Executive Summary
This year’s edition of our flagship country risk report provides an overview of the risks to businesses from the domestic and international environment in 2025. The Country Risk Atlas provides comprehensive insights on the economic, political and business framework, as well as sustainability factors, that influence non-payment risk for companies in 83 economies. Our analysis is based on a proprietary risk ratings model updated quarterly with the latest economic developments and Allianz Trade’s unique data on global insolvencies and the business environment. The Country Risk Atlas is designed to help businesses and investors make informed decisions, highlighting potential risks and opportunities around the world.
Country risk improvements have been registered in countries representing 17% of global GDP. In 2024, Allianz Trade upgraded 48 country risk ratings (+27 vs 2023) and downgraded only five (+1 vs 2023). The upgrades reflect a partial recovery in economic growth and financing conditions across regions. Upgrades were distributed mostly across emerging markets: Latin America has seen the most (13), followed by Emerging Europe (10) and Asia-Pacific (nine). However, only 17 upgrades pertain to the long-term aspect of our rating, emphasizing that these improvements are largely cyclical. Meanwhile, most of the downgrades were seen in the Middle East region, including Bahrain, Israel and Kuwait, the result of prolonged supply-chain tensions and crude oil prices below the fiscal breakeven.
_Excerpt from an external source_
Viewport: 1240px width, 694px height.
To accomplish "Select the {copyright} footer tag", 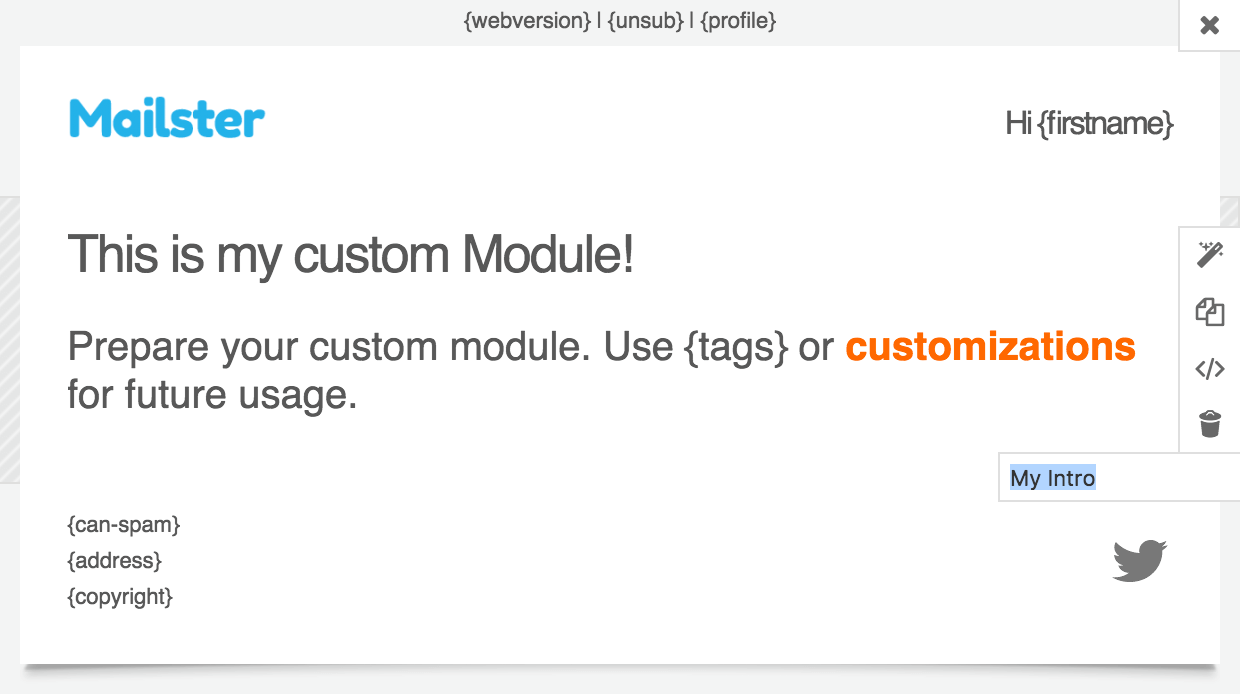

Downside risks remain high in 2025-26. While the global economic outlook has improved, thanks to decelerating inflation, recovering credit flows and improved liquidity conditions, many emerging countries still present less conducive business conditions, while developed markets are facing prolonged political uncertainty and upcoming fiscal consolidation. In addition, the looming global trade war is increasing recession risks, which coupled with the return of inflationary pressures would likely undermine confidence, keeping corporates in a prolonged ‘wait and see’ mode. Looking at our country risk sub-ratings, the economic recovery from pre-pandemic conditions has been evident particularly for indicators related to macroeconomic conditions. These have improved at the global level mostly thanks to improvements in 2024 on the back of decelerating inflation, recovering credit flows and improved liquidity conditions, and the global average stands above pre-pandemic levels, at 3 out of 6, equivalent to a BB rating.However, the global average of the structural business environment (SBE) is worse compared to pre-pandemic levels, equivalent to a rating of B. In 2024, 18 countries saw a deterioration in their SBE score, including Saudi Arabia, Taiwan, Japan, Romania and Chile. In terms of commercial risk, we remain well below pre-pandemic levels despite last year’s partial improvements, mainly driven by the normalization in business insolvencies. The global average of commercial risk scores stood below 2 (Medium) pre-pandemic, while they are closer to Sensitive risk currently. Indeed, business insolvencies are above their pre-pandemic number (compared to the 2016-2019 average) in two out of three countries, up from half in 2023. Interestingly, large firms have not been immune to rising business insolvencies. With more than one bankruptcy a day, 2024 is set to be a record-high year for insolvencies of companies with over EUR50mn in turnover. In 2025, we expect our Global Insolvency Index to reach a stable level after three consecutive years on the rise. However, insolvencies will continue to increase in countries accounting for 50% of global GDP, including the US, Germany, Italy, Spain and China.